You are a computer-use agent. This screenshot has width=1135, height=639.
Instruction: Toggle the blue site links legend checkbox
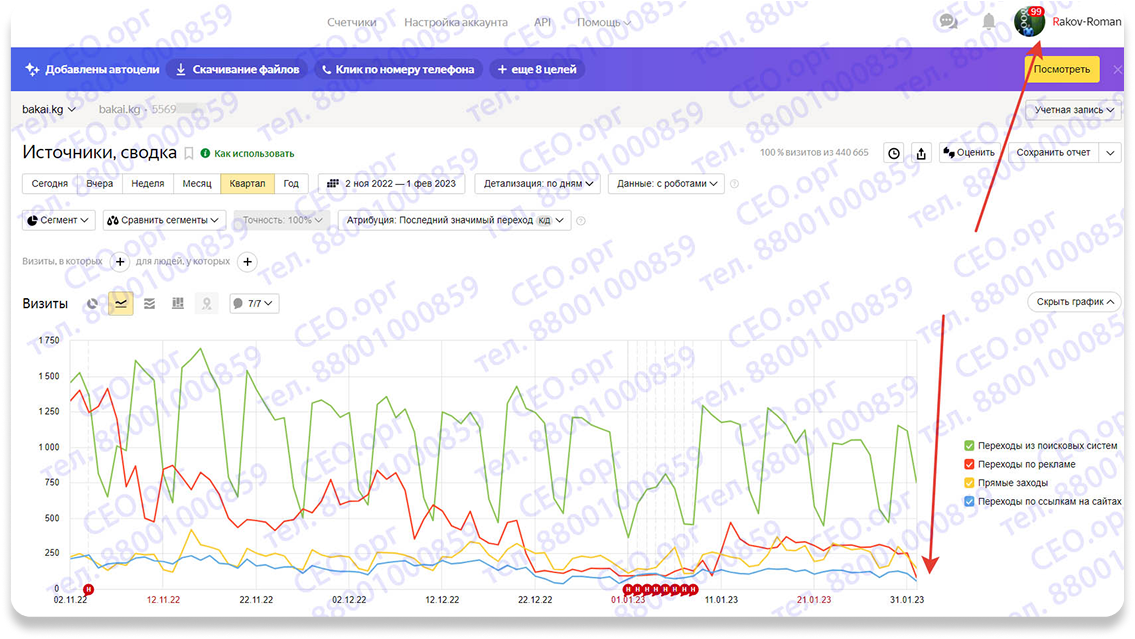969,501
---
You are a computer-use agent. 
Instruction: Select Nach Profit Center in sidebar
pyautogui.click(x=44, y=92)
---
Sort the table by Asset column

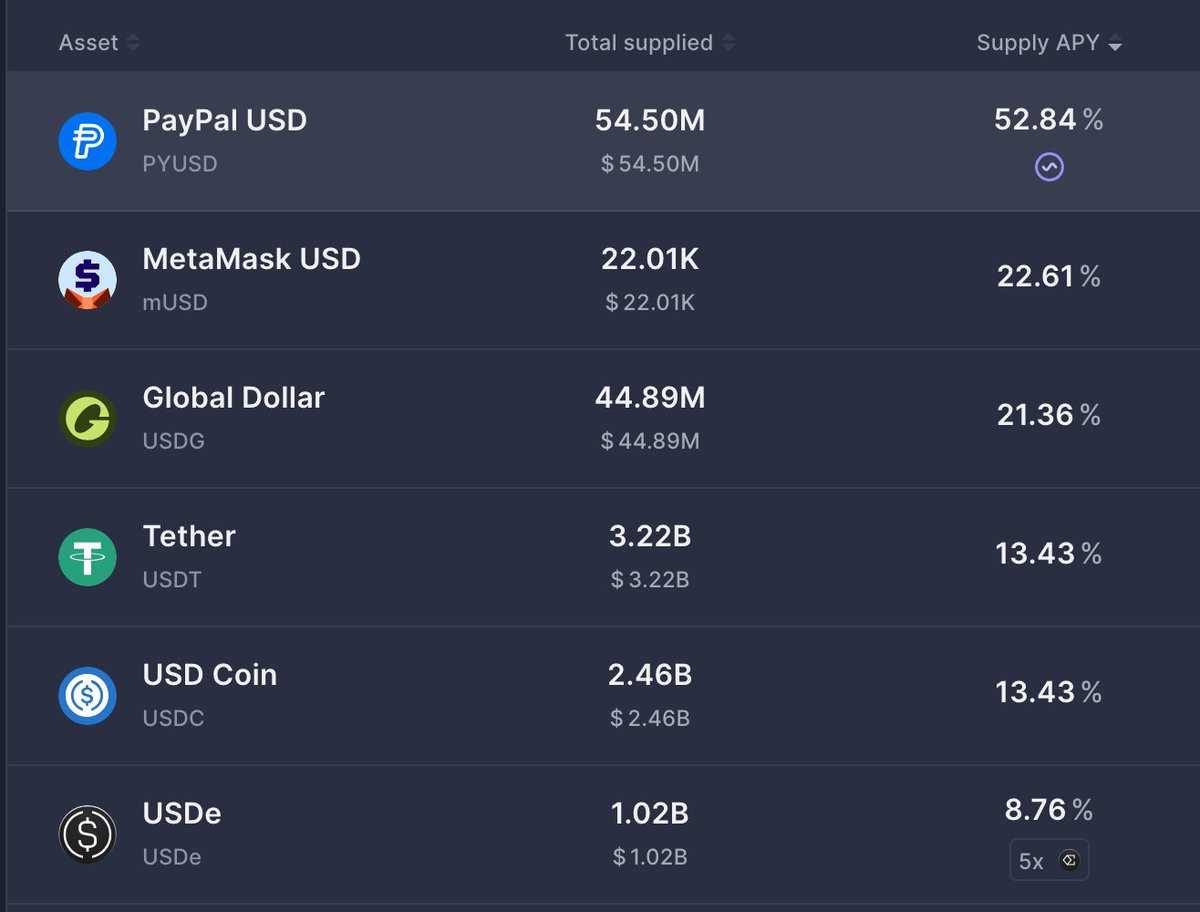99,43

**ASSIGNED TASK**
Among the lines of the records, copy out each one that contains the word "computer".

**SOLUTION TO THE PROBLEM**
You are a computer-use agent. This screenshot has width=1135, height=639.
You are a computer-use agent. 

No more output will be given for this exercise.